▶ **Description of the task**
Every record here needs to be duplicated exactly.

(Dataset entries)
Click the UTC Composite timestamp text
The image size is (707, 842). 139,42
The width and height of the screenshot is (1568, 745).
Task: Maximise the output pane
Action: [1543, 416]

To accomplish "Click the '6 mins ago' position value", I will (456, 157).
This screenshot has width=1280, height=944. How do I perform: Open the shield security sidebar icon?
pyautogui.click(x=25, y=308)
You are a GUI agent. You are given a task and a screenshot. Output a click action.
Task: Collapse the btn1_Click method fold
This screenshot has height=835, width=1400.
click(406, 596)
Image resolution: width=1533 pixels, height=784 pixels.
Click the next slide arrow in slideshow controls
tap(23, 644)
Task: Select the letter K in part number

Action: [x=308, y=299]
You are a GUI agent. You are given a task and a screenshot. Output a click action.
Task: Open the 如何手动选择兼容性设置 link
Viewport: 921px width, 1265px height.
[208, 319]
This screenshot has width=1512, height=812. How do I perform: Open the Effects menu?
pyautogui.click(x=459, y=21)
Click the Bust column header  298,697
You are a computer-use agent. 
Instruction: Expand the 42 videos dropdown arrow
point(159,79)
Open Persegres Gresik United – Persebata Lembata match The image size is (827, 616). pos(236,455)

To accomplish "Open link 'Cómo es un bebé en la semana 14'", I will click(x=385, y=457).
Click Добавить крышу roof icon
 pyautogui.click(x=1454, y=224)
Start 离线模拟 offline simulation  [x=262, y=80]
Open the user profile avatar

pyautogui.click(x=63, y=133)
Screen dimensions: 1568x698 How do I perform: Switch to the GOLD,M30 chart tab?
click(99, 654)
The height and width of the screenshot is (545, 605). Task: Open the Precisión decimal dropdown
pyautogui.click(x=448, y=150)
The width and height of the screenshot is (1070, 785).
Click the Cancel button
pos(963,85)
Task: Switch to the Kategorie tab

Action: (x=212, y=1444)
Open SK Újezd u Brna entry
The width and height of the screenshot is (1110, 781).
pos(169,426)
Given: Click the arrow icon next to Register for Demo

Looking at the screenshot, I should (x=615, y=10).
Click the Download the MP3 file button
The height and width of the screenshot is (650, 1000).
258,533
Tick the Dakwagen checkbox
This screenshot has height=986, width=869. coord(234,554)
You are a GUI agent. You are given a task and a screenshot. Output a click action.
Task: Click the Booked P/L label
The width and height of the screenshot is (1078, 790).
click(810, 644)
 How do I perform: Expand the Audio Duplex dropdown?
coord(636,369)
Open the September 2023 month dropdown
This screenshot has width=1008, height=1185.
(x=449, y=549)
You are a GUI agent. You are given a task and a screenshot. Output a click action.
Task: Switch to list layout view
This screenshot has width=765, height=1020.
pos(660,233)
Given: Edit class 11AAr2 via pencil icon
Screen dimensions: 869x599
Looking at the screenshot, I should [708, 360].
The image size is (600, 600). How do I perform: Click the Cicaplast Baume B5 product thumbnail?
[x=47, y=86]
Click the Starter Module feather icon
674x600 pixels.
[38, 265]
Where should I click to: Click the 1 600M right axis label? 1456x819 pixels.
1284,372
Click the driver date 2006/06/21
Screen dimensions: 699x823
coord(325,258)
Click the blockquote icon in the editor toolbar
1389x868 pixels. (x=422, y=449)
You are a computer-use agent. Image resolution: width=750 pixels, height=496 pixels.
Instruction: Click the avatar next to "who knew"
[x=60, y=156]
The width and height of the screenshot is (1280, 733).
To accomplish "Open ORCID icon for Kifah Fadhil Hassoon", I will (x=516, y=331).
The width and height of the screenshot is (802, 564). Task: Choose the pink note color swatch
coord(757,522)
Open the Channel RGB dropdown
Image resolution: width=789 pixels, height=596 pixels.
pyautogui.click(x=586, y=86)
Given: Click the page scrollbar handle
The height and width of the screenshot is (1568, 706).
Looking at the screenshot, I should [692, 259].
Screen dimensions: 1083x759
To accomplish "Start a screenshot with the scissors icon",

▶ **Solution to the exercise**
Click the UTC Composite timestamp text
The image size is (707, 842). 139,42
The width and height of the screenshot is (1568, 745).
Task: Maximise the output pane
Action: [1543, 416]

To accomplish "Click the '6 mins ago' position value", I will (456, 157).
This screenshot has width=1280, height=944. How do I perform: Open the shield security sidebar icon?
pyautogui.click(x=25, y=308)
You are a GUI agent. You are given a task and a screenshot. Output a click action.
Task: Collapse the btn1_Click method fold
This screenshot has height=835, width=1400.
click(406, 596)
Image resolution: width=1533 pixels, height=784 pixels.
Click the next slide arrow in slideshow controls
tap(23, 644)
Task: Select the letter K in part number

Action: [x=308, y=299]
You are a GUI agent. You are given a task and a screenshot. Output a click action.
Task: Open the 如何手动选择兼容性设置 link
Viewport: 921px width, 1265px height.
[208, 319]
This screenshot has width=1512, height=812. How do I perform: Open the Effects menu?
pyautogui.click(x=459, y=21)
Click the Bust column header  298,697
You are a computer-use agent. 
Instruction: Expand the 42 videos dropdown arrow
point(159,79)
Open Persegres Gresik United – Persebata Lembata match The image size is (827, 616). pos(236,455)

To accomplish "Open link 'Cómo es un bebé en la semana 14'", I will click(x=385, y=457).
Click Добавить крышу roof icon
 pyautogui.click(x=1454, y=224)
Start 离线模拟 offline simulation  [x=262, y=80]
Open the user profile avatar

pyautogui.click(x=63, y=133)
Screen dimensions: 1568x698 How do I perform: Switch to the GOLD,M30 chart tab?
click(99, 654)
The height and width of the screenshot is (545, 605). Task: Open the Precisión decimal dropdown
pyautogui.click(x=448, y=150)
The width and height of the screenshot is (1070, 785).
Click the Cancel button
pos(963,85)
Task: Switch to the Kategorie tab

Action: (x=212, y=1444)
Open SK Újezd u Brna entry
The width and height of the screenshot is (1110, 781).
pos(169,426)
Given: Click the arrow icon next to Register for Demo

Looking at the screenshot, I should (x=615, y=10).
Click the Download the MP3 file button
The height and width of the screenshot is (650, 1000).
258,533
Tick the Dakwagen checkbox
This screenshot has height=986, width=869. coord(234,554)
You are a GUI agent. You are given a task and a screenshot. Output a click action.
Task: Click the Booked P/L label
The width and height of the screenshot is (1078, 790).
click(810, 644)
 How do I perform: Expand the Audio Duplex dropdown?
coord(636,369)
Open the September 2023 month dropdown
This screenshot has width=1008, height=1185.
(x=449, y=549)
You are a GUI agent. You are given a task and a screenshot. Output a click action.
Task: Switch to list layout view
This screenshot has width=765, height=1020.
pos(660,233)
Given: Edit class 11AAr2 via pencil icon
Screen dimensions: 869x599
Looking at the screenshot, I should [708, 360].
The image size is (600, 600). How do I perform: Click the Cicaplast Baume B5 product thumbnail?
[x=47, y=86]
Click the Starter Module feather icon
674x600 pixels.
[38, 265]
Where should I click to: Click the 1 600M right axis label? 1456x819 pixels.
1284,372
Click the driver date 2006/06/21
Screen dimensions: 699x823
coord(325,258)
Click the blockquote icon in the editor toolbar
1389x868 pixels. (x=422, y=449)
You are a computer-use agent. Image resolution: width=750 pixels, height=496 pixels.
Instruction: Click the avatar next to "who knew"
[x=60, y=156]
The width and height of the screenshot is (1280, 733).
To accomplish "Open ORCID icon for Kifah Fadhil Hassoon", I will (x=516, y=331).
The width and height of the screenshot is (802, 564). Task: Choose the pink note color swatch
coord(757,522)
Open the Channel RGB dropdown
Image resolution: width=789 pixels, height=596 pixels.
pyautogui.click(x=586, y=86)
Given: Click the page scrollbar handle
The height and width of the screenshot is (1568, 706).
Looking at the screenshot, I should [692, 259].
Screen dimensions: 1083x759
To accomplish "Start a screenshot with the scissors icon",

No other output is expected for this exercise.